- [Task to complete] Copy the listing that follows exactly. Its pictures do not belong in the copy.

☆ ☆ ☆ ☆ ☆

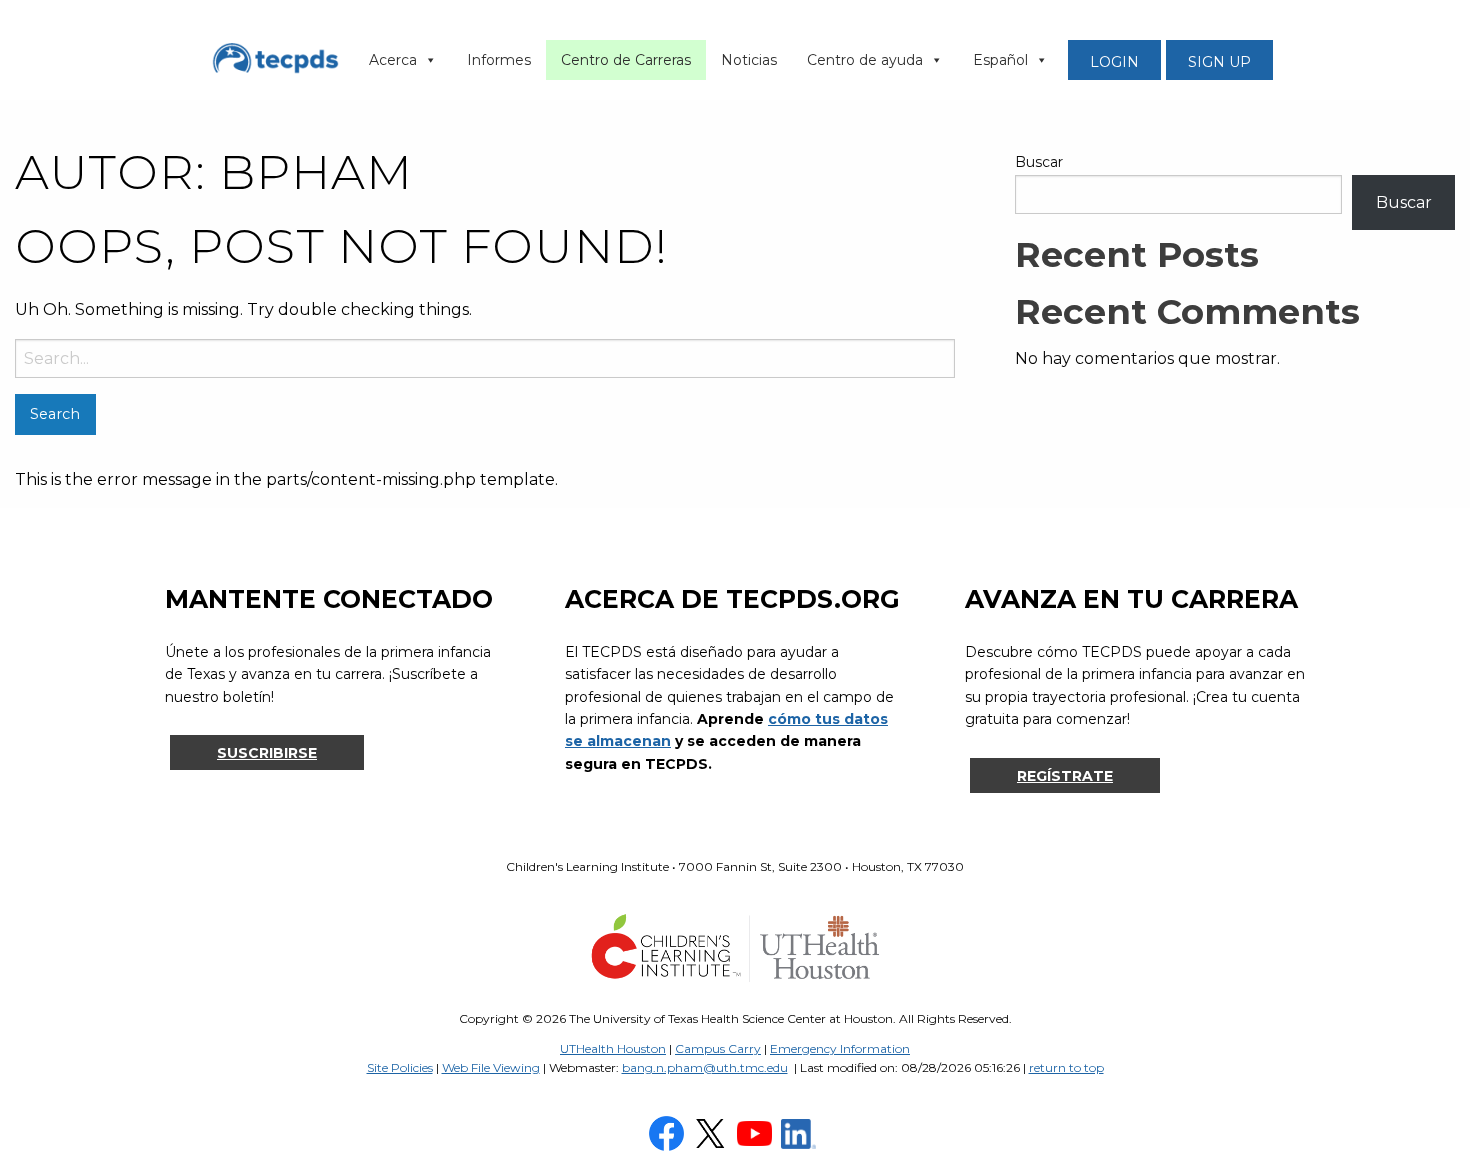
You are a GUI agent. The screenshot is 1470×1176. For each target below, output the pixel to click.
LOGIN (1114, 62)
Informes (499, 60)
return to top (1066, 1067)
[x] (713, 1132)
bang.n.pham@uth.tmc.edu (705, 1067)
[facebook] (669, 1132)
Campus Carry (718, 1048)
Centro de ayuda (865, 60)
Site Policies (400, 1067)
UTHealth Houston (613, 1048)
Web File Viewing (491, 1067)
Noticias (749, 60)
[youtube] (757, 1132)
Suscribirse (267, 753)
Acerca (393, 60)
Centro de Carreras (626, 60)
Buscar (1039, 162)
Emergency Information (840, 1048)
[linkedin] (801, 1132)
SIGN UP (1219, 62)
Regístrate (1065, 776)
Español (1000, 60)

☆ ☆ ☆ ☆ ☆

- [Answer to this exercise]
You are a GUI agent. The screenshot is 1470×1176. For each target below, output the pixel to click.
LOGIN (1114, 62)
Informes (499, 60)
return to top (1066, 1067)
[x] (713, 1132)
bang.n.pham@uth.tmc.edu (705, 1067)
[facebook] (669, 1132)
Campus Carry (718, 1048)
Centro de ayuda (865, 60)
Site Policies (400, 1067)
UTHealth Houston (613, 1048)
Web File Viewing (491, 1067)
Noticias (749, 60)
[youtube] (757, 1132)
Suscribirse (267, 753)
Acerca (393, 60)
Centro de Carreras (626, 60)
Buscar (1039, 162)
Emergency Information (840, 1048)
[linkedin] (801, 1132)
SIGN UP (1219, 62)
Regístrate (1065, 776)
Español (1000, 60)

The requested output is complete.